**Task objective:** Render the entries from the line containing "The image size is (259, 147)." through the line containing "Reload the page", inclusive, as a Markdown table with the columns Row and Line. Skip any blank lines.

**Information shown:**
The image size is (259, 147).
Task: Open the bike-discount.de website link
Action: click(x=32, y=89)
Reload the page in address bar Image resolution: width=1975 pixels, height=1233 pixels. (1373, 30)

* * *

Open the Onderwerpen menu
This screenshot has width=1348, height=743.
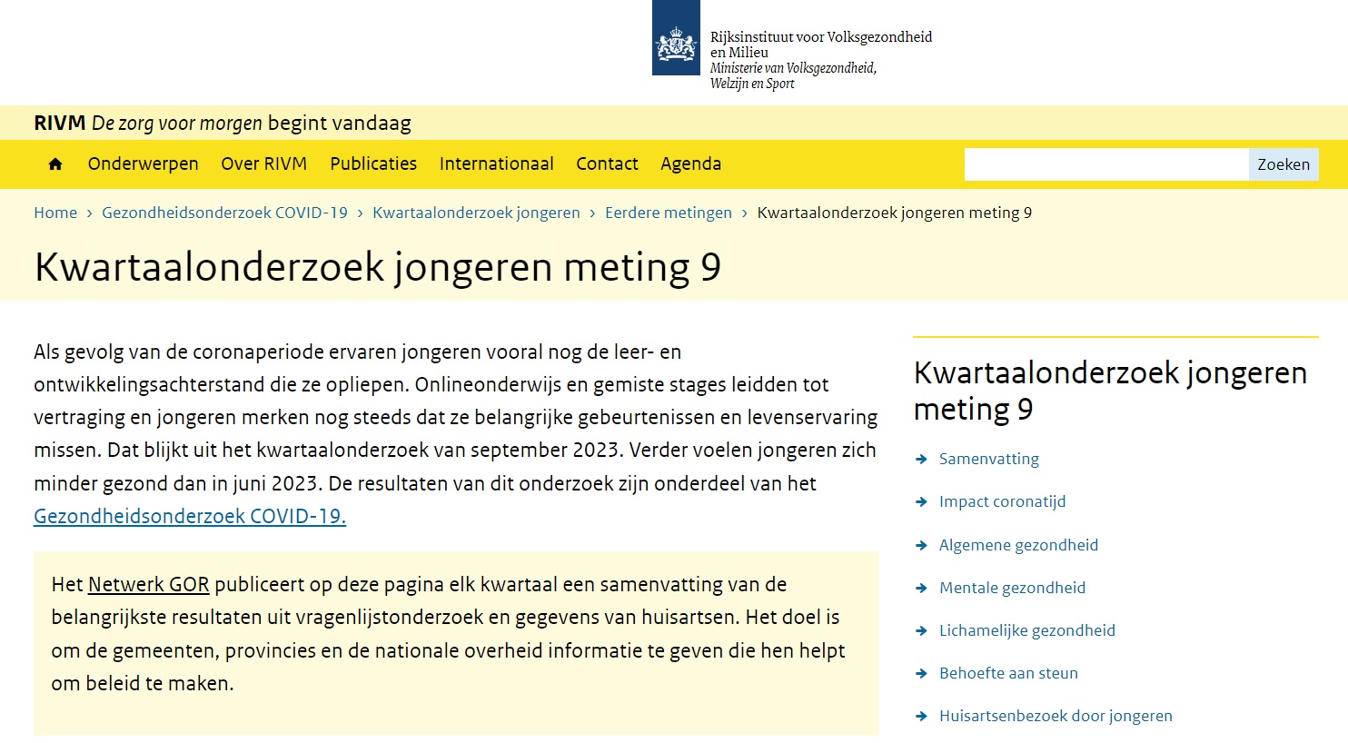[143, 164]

**Expected output:**
| Row | Line |
|---|---|
| 1 | The image size is (259, 147). |
| 2 | Task: Open the bike-discount.de website link |
| 3 | Action: click(x=32, y=89) |
| 4 | Reload the page in address bar Image resolution: width=1975 pixels, height=1233 pixels. (1373, 30) |